The rest of the top 10 includes two college presidents: Minnesota State University, Mankato president Richard Davenport earned $304,514, and St. Cloud State University President Earl Potter made $303,263.
The rest were all medical specialists at the Department of Human Services' regional treatment centers or community behavioral health hospitals, who are eligible for additional shift differential pay. They earned $288,000 to $424,000 a year.
(Excerpt) Read more at twincities.com ...

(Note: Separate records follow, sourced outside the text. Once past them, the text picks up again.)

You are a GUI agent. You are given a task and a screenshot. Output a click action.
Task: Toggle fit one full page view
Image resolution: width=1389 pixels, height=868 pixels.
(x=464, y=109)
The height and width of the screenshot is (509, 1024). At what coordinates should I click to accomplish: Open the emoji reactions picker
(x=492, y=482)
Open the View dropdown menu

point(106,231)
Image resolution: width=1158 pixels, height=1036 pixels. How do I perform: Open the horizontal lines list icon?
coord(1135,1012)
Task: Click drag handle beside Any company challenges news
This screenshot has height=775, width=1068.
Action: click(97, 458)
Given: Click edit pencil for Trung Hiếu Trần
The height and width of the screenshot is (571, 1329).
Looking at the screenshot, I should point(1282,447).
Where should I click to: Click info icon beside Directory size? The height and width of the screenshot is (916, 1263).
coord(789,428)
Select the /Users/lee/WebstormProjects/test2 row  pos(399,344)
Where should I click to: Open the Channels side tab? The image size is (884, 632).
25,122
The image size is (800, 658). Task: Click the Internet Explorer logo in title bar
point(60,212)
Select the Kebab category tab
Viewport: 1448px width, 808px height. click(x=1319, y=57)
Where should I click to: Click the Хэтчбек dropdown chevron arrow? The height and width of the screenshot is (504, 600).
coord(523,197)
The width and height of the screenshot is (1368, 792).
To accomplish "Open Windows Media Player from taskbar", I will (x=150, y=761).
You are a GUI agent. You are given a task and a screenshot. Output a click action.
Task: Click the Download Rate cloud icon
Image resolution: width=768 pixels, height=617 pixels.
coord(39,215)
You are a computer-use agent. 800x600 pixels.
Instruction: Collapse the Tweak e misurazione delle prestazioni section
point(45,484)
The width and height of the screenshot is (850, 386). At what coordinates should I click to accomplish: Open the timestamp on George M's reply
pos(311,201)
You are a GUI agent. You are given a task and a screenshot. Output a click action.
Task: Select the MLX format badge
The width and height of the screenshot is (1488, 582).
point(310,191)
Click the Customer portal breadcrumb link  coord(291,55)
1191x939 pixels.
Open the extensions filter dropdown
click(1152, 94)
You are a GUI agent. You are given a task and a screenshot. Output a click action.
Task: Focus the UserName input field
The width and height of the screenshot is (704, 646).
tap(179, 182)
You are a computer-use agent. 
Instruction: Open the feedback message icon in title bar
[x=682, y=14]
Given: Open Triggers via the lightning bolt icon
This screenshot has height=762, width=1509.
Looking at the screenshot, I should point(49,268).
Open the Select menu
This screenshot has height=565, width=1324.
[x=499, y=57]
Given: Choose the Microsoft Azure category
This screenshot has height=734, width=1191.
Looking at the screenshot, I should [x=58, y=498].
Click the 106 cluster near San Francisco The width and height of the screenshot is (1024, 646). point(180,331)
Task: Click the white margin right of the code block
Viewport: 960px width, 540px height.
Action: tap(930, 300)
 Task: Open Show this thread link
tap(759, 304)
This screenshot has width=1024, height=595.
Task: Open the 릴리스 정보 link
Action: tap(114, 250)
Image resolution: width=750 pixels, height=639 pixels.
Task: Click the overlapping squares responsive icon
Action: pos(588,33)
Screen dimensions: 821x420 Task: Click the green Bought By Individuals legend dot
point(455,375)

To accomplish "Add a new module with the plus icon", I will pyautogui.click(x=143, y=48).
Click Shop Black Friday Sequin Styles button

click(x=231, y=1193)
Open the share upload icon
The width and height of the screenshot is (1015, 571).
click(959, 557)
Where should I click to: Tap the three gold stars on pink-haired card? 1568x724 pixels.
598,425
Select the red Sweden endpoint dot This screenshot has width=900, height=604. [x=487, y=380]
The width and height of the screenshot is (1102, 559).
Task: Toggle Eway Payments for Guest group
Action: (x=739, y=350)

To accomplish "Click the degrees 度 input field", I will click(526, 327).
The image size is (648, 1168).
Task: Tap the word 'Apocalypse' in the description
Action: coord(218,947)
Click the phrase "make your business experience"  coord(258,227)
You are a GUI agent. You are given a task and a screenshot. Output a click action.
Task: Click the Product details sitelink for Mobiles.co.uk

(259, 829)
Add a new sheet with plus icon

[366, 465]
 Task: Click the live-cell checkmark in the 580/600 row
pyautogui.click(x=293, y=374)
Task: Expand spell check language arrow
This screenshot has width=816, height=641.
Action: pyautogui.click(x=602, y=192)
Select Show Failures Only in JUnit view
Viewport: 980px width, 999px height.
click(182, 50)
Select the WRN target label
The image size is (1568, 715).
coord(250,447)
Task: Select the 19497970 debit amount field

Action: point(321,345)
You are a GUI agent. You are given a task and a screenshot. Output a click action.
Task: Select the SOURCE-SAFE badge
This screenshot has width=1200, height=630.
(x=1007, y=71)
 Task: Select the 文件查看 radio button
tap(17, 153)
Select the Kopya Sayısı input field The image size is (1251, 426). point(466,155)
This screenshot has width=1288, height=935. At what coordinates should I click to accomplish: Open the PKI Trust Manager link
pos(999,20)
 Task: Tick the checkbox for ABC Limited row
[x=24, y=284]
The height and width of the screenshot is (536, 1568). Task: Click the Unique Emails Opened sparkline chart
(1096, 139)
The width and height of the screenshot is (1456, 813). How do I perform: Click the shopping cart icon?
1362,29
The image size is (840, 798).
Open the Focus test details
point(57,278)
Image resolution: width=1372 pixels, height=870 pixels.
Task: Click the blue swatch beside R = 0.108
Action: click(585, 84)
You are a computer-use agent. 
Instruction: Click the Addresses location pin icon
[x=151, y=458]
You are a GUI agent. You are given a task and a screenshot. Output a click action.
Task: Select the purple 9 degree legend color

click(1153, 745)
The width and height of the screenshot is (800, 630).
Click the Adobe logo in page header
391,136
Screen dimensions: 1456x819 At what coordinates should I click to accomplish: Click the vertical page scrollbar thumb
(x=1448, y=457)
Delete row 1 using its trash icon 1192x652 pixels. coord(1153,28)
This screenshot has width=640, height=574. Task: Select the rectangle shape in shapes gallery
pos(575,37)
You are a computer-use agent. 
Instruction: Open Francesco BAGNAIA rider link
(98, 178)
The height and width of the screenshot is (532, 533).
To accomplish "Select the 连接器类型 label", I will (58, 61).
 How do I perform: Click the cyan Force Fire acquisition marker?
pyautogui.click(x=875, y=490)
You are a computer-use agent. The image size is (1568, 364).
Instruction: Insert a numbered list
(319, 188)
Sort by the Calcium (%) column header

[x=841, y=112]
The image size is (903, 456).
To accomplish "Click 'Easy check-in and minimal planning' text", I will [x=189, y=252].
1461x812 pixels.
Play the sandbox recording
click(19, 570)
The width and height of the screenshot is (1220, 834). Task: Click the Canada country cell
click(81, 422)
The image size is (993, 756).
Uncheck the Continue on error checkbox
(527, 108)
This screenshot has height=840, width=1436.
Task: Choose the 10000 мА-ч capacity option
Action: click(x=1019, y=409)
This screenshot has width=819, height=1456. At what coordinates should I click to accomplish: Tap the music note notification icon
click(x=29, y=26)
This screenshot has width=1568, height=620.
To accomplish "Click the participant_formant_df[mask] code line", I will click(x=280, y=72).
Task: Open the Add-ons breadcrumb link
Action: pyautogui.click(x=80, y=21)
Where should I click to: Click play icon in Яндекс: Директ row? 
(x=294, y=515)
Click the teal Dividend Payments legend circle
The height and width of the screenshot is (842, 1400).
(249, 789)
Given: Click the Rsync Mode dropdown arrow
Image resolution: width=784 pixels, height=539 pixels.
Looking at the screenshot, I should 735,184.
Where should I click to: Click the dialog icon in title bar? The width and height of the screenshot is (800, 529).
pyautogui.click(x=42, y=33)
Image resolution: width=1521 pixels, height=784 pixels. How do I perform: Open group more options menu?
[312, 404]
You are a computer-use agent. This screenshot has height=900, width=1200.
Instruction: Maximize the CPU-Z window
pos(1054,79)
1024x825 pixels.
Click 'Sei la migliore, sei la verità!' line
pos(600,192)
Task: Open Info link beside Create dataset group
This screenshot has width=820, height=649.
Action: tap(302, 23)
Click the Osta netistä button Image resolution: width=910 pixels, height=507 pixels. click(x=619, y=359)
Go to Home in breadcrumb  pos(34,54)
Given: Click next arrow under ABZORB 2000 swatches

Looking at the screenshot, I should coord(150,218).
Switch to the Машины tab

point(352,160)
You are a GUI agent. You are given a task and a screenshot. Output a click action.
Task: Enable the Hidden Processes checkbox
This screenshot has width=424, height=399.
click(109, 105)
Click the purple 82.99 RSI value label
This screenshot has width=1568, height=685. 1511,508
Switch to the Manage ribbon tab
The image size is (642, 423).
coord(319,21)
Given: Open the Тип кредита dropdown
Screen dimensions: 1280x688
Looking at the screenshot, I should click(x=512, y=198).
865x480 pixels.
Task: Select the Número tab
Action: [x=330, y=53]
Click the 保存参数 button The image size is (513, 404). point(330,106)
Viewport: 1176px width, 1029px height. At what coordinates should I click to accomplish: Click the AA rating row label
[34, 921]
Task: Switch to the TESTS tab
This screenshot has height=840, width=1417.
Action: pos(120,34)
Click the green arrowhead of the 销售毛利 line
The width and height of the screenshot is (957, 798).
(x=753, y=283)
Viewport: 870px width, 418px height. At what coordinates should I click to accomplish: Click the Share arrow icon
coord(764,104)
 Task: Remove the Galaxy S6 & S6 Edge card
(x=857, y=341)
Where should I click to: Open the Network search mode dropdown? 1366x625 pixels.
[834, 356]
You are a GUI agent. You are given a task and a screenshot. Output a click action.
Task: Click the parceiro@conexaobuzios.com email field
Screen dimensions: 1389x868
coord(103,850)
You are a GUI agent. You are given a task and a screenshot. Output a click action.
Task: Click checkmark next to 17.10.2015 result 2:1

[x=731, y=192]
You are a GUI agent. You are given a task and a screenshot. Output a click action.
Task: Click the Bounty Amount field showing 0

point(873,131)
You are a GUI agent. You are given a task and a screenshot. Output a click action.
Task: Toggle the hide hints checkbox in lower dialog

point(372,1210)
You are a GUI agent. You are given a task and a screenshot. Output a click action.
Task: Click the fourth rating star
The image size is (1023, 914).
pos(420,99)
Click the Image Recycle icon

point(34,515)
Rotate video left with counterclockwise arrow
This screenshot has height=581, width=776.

Pennsylvania Higher Education Assistance Agency execs are somewhere between 1/2 M and $750K, Joe Paterno (deceased fomer Penn State head football coach) was over $1,000,000.00
Coaches at big time schools are usually paid by revenue from with the athletic programs and by contracts with outsiders.
Dude needs to do more research - Tubby Smith, men’s basketball coach, University of Minnesota:
Smith’s approximately $2 million in annual compensation represents nearly the same annual pay structure as his original contract; with those 5 percent raises, he’ll be making about $765,000 in base salary in 2012-13, and the supplemental compensation rose by $50,000 annually in the extension. But with how his team has performed and the state of the economy, even those modest gains represent a boon for the coach, who started out with a pay scale that now seems inflated for his recent accomplishments.
Pikers
Retired University of Oregon football coach Mike Bellotti receives nearly half a million dollars in pension checks annually from the Oregon Public Employees Retirement System, making him the state’s top public pension beneficiary.
Separate school and state. Before it’s too late.
Football coach at Minnesota Jerry Kill makes $1.7 million, but coaches’ pay does not come from state appropriations. It’s raised privately or comes from broadcast revenue.
But that is mostly private money, not taxpayers’.
Not so with gender studies professors.